** START **

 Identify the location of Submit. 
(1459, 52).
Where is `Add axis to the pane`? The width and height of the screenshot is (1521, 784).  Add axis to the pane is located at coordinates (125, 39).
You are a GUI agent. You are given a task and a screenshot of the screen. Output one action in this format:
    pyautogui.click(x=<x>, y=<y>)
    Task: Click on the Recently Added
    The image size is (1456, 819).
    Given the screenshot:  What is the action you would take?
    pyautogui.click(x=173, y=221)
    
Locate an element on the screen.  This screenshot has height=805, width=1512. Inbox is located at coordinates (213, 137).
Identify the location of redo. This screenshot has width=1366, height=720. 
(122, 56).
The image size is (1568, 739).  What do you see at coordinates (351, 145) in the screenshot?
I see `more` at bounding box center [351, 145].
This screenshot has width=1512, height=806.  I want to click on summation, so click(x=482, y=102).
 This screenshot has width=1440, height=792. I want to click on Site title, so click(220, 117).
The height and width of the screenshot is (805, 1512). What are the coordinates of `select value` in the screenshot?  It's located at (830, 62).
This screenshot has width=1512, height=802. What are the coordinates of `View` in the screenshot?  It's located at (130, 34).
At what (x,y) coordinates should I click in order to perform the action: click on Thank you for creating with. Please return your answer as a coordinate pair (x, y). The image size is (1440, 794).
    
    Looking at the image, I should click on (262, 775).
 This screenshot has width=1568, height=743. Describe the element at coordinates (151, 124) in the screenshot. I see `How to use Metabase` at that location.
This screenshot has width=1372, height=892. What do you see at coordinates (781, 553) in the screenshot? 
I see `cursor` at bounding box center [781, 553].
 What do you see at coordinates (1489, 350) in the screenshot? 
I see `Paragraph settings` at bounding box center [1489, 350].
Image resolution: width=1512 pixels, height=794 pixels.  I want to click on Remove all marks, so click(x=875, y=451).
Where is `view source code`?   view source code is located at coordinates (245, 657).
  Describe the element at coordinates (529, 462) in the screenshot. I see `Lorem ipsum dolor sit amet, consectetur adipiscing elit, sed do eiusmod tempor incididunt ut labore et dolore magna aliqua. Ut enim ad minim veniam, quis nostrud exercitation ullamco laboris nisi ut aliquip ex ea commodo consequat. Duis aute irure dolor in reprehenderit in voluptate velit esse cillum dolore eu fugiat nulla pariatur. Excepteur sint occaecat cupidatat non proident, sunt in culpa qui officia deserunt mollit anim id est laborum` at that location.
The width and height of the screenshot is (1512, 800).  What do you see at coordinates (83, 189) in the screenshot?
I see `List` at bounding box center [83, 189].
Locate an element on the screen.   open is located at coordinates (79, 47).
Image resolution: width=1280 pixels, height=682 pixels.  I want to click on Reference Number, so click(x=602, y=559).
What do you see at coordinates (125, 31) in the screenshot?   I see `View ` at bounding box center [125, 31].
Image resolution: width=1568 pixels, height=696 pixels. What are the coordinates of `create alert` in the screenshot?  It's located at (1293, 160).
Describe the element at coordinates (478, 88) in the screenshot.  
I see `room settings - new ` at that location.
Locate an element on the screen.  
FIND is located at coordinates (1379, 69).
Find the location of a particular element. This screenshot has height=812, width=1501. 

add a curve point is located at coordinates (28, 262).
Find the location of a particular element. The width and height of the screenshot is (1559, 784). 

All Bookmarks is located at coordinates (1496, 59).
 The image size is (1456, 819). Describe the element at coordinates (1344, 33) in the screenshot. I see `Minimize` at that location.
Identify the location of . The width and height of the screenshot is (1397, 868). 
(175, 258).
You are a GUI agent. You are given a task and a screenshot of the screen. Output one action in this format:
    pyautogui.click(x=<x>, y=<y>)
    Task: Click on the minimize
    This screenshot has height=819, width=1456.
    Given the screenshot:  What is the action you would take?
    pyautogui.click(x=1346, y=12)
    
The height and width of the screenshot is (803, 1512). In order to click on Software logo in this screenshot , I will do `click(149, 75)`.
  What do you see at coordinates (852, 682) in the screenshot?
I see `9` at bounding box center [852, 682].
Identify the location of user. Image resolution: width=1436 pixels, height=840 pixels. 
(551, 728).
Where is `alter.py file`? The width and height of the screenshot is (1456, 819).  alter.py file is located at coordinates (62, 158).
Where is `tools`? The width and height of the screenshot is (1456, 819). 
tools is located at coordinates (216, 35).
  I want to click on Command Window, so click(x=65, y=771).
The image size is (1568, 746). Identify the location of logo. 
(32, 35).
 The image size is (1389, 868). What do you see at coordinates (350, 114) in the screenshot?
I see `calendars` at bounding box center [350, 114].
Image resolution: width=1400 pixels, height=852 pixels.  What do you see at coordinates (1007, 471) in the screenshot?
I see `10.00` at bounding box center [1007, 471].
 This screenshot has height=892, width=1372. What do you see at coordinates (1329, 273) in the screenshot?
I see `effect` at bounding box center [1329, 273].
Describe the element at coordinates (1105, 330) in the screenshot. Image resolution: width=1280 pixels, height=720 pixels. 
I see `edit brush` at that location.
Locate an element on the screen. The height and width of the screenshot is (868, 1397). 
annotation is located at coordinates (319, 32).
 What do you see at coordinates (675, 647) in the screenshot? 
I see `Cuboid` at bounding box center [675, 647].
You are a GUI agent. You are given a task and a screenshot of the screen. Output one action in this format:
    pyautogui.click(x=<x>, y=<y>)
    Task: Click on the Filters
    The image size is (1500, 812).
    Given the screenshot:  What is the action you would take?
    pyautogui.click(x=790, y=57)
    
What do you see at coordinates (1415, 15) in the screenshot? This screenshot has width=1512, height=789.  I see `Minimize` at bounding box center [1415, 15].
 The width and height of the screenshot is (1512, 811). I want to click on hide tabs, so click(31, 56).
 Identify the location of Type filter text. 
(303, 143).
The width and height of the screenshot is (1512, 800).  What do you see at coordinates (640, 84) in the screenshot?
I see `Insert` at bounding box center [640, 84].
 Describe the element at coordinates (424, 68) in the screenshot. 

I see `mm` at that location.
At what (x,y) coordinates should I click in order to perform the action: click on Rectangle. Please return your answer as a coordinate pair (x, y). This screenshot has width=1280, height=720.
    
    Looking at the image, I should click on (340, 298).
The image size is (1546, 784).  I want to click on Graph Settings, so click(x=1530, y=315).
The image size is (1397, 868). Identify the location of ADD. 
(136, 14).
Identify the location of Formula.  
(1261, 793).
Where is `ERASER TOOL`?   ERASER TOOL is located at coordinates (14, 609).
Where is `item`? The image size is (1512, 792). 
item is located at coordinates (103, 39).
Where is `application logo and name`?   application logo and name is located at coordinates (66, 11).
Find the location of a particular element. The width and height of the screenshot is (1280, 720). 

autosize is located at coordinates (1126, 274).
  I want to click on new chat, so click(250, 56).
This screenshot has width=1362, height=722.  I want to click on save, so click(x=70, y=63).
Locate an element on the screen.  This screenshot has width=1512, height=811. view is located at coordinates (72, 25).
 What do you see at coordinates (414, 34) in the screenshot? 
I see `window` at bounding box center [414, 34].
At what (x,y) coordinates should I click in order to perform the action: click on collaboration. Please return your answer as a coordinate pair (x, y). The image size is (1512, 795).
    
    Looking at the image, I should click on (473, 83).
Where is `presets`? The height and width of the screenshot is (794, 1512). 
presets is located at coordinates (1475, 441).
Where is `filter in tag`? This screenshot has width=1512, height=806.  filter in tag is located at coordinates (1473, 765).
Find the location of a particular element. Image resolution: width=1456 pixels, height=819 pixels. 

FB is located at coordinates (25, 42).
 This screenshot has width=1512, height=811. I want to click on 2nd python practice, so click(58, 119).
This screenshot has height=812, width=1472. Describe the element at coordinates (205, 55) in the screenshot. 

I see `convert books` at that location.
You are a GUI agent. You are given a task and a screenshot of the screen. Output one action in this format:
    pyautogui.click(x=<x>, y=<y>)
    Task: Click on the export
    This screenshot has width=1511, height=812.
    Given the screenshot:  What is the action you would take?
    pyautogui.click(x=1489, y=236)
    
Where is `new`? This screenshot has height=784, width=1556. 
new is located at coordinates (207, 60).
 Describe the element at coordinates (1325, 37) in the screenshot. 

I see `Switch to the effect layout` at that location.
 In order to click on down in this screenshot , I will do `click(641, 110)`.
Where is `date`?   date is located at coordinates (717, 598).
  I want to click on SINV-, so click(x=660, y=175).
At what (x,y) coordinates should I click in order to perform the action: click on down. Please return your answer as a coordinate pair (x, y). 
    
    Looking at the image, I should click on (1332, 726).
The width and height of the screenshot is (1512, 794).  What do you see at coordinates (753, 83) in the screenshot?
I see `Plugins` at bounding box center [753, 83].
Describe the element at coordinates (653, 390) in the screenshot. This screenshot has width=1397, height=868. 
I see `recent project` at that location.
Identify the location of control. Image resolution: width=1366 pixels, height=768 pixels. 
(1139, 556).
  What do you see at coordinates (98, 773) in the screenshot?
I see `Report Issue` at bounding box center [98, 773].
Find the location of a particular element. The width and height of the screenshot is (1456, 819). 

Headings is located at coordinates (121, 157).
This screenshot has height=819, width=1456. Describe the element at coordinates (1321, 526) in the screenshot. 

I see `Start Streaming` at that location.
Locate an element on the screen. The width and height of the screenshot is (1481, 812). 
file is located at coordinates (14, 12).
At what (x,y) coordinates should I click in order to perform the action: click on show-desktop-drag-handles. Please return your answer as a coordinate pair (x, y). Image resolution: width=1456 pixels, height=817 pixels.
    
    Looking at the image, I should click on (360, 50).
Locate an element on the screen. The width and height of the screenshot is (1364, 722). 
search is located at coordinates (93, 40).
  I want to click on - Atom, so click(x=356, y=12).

** END **

### Problem description
Please copy the data above, from the line containing "is (1280, 720)." through the line containing "presets is located", keeping both of those lines.

### Solution to the problem
Find the location of a particular element. The width and height of the screenshot is (1280, 720). 

autosize is located at coordinates (1126, 274).
  I want to click on new chat, so click(250, 56).
This screenshot has width=1362, height=722.  I want to click on save, so click(x=70, y=63).
Locate an element on the screen.  This screenshot has width=1512, height=811. view is located at coordinates (72, 25).
 What do you see at coordinates (414, 34) in the screenshot? 
I see `window` at bounding box center [414, 34].
At what (x,y) coordinates should I click in order to perform the action: click on collaboration. Please return your answer as a coordinate pair (x, y). The image size is (1512, 795).
    
    Looking at the image, I should click on (473, 83).
Where is `presets`? The height and width of the screenshot is (794, 1512). 
presets is located at coordinates (1475, 441).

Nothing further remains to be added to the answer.